Und dann schummeln auch noch die Hersteller von Energiesparlampen, nämlich, wie Deutschlandradio Wissen von der Süddeutschen wußte, „in Sachen Stromverbrauch. Das Ganze erinnert ein bißchen an den Abgasskandal bei Volkswagen. Denn bei vielen Leuchtkörpern gilt …: Die Angaben zur Leistung auf der Packung müssen nicht unbedingt etwas mit der Realität zu tun haben ... Einige Halogenlampen leuchten 20 Prozent oder noch schwächer, als auf der Verpackung angegeben ist. Also kurz zusammengefaßt: Viele Lampen haben weniger Leuchtkraft als versprochen oder verbrauchen mehr Strom, damit sie so hell leuchten wie angegeben.“

„Wirklich geglaubt werden nur Lügen.“ Tucholsky, 1931

Die Wendung „kurz zusammenfassen“ ist freilich auch schon wieder windiger, als man’s von einem Deutschlandradio Wissen erwarten darf, denn eine lange Zusammenfassung ist ja schon keine mehr; aber jedenfalls ist die Riesenüberraschung die, daß „Schummeln“ keine Angewohnheit ist, die nur bei Kfz-Konzernen zu Hause wäre.
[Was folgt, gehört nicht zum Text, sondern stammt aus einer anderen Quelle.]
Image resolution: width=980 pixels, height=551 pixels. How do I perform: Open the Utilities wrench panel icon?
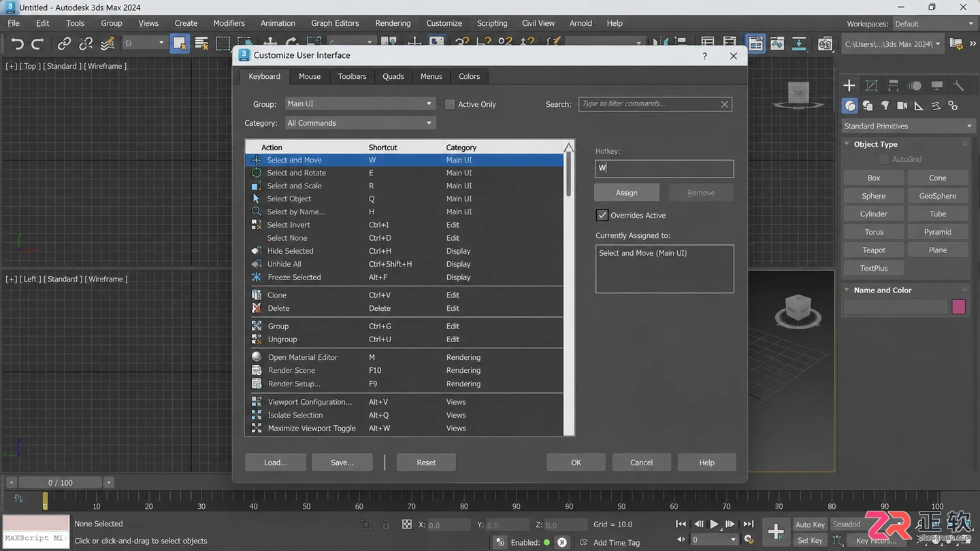coord(959,85)
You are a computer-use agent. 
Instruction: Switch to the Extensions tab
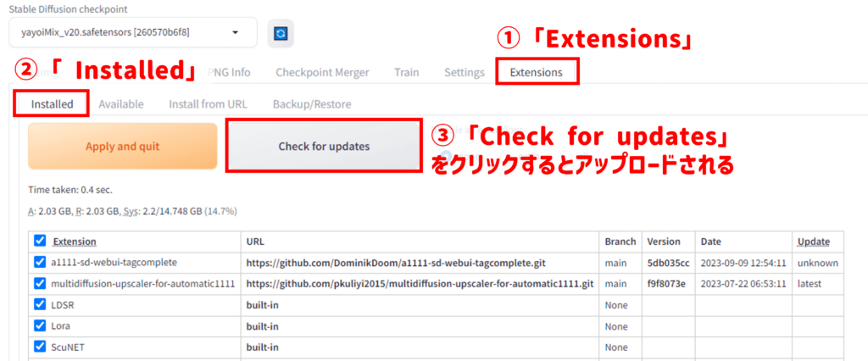(536, 72)
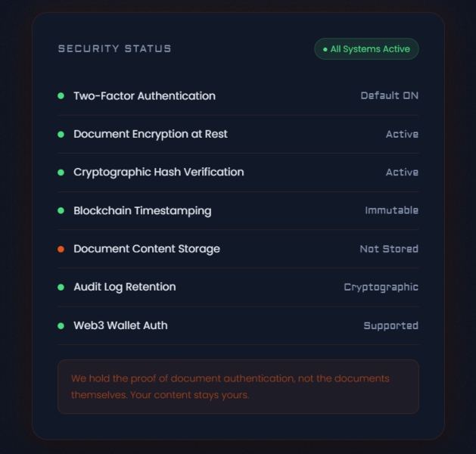Click the Default ON status value
The width and height of the screenshot is (476, 454).
pos(389,96)
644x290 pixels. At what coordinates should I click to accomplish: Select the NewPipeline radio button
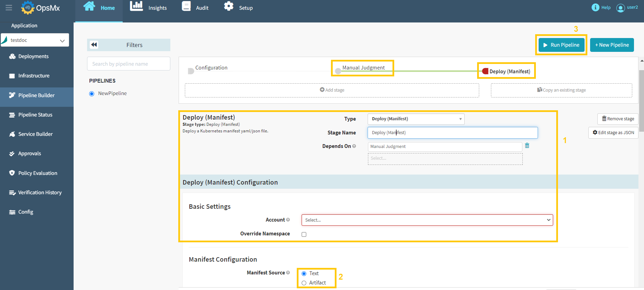(92, 94)
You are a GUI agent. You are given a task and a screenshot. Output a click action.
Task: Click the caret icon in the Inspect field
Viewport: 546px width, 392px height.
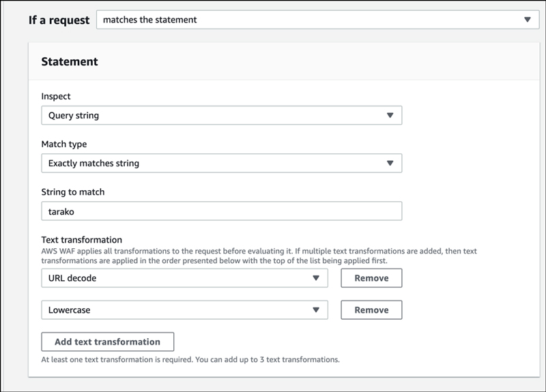[390, 115]
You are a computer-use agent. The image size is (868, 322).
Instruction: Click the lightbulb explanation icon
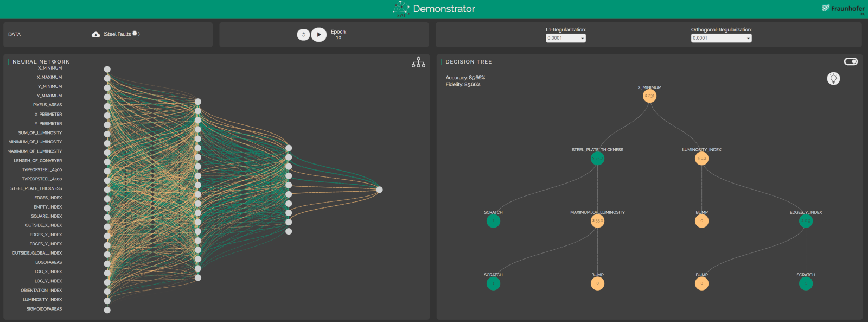[833, 79]
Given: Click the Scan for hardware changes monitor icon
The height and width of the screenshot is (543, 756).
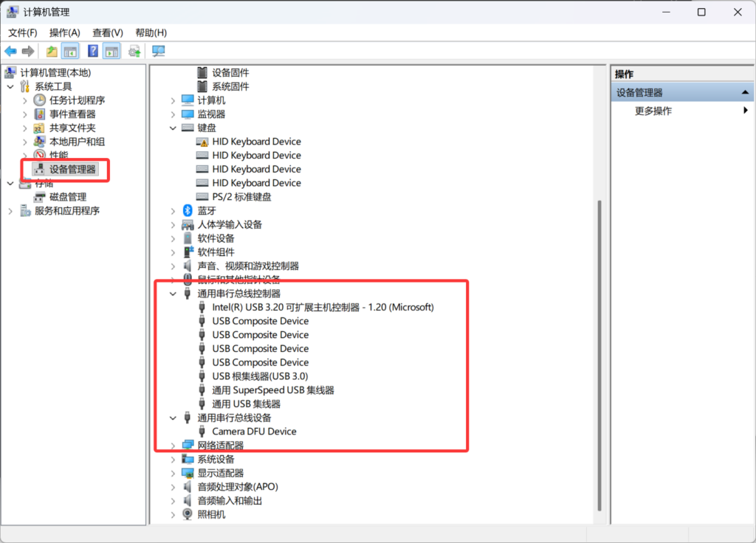Looking at the screenshot, I should click(158, 51).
Dabei ist die Sache mit den Lampen, bemerkenswert genug, legal, denn „Meßungenauigkeiten“ dürfen die Hersteller „draufschlagen“: „Lampenhersteller wie Osram geben auch zu, daß sie diese Meßtoleranzen ausnutzen. Und ein anderer Manager hat der SZ anonym gesagt, daß die Firmen billig produzieren wollen und die schlechtere Leistung bei den Messungen kaschieren.“ Daß derlei Praxis auch Praxis bei „Wasserboilern, Waschmaschinen oder Kühlschränken“ ist, darf vermutet werden.

Ein Skandal? Ach Gott. Mir würde es an diesem dunklen Frühlingsnachmittag vor Weihnachten, da ich dies schreibe, schon reichen, wenn sie uns, wie das Heute-Journal am Montag, nicht immer wieder damit kämen, im Osten seien die Leute vierzig Jahre lang belogen und betrogen worden. –  Und aber apropos bzw. falls wer noch ein Weihnachtsgeschenk sucht: Das dokumentarische Hörbuch „Ich gebe Ihnen mein Ehrenwort! Lügen und Lumpereien aus siebzig Jahren deutscher Politik“ des Freund und Kollegen Jürgen Roth empfehle ich herzlich. Das ist nämlich „nicht lustig“ (Amazon-Rezension).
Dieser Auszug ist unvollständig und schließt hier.